● TASK
From the line containing "You are a computer-use agent. 1080x608" through the last line of the records below, output every line exactly as it appears, but leave out the pictures.

● INPUT FOR THIS TASK

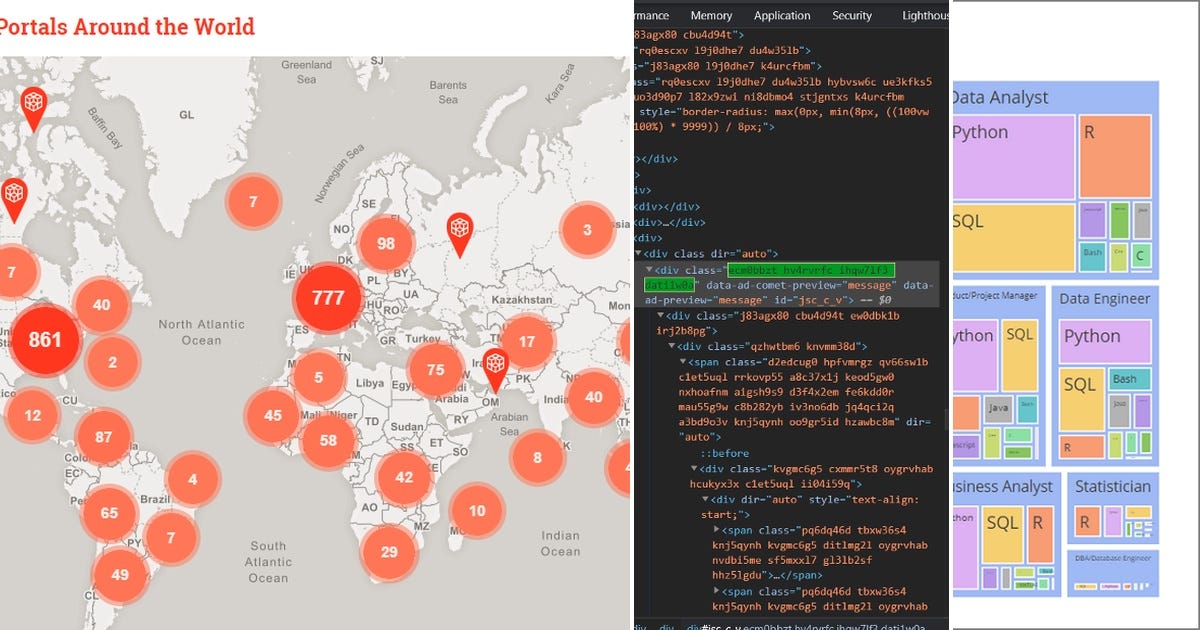1200x630 pixels.
Task: Open the 3 cluster in northern Russia
Action: click(x=589, y=230)
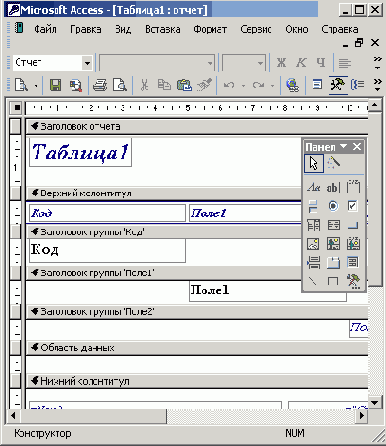Click the Область данных section bar
This screenshot has width=386, height=446.
coord(197,348)
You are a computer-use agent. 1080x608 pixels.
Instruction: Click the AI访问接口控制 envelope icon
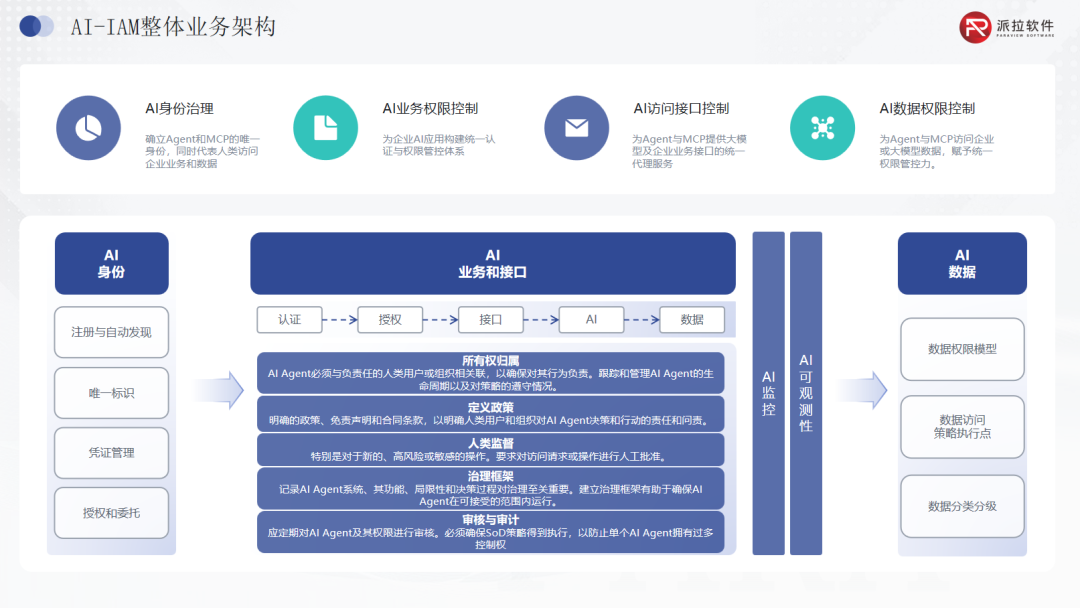tap(576, 128)
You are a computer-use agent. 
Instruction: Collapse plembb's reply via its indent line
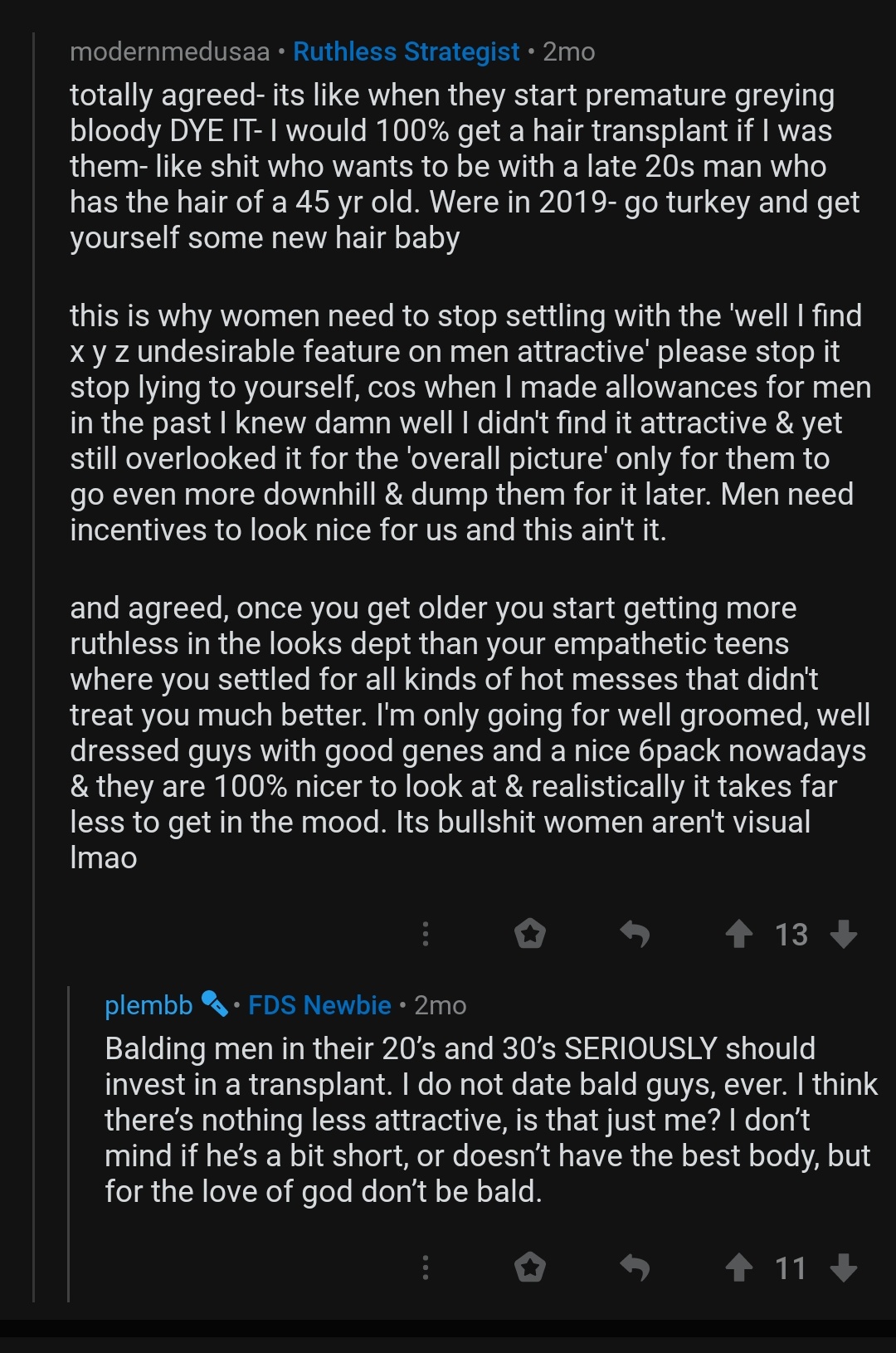(69, 1144)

● TASK OUTPUT
You are a computer-use agent. 1080x608 pixels.
Instruction: Click the AI访问接口控制 envelope icon
tap(576, 128)
You are a computer-use agent. 
Instruction: Collapse plembb's reply via its indent line
(69, 1144)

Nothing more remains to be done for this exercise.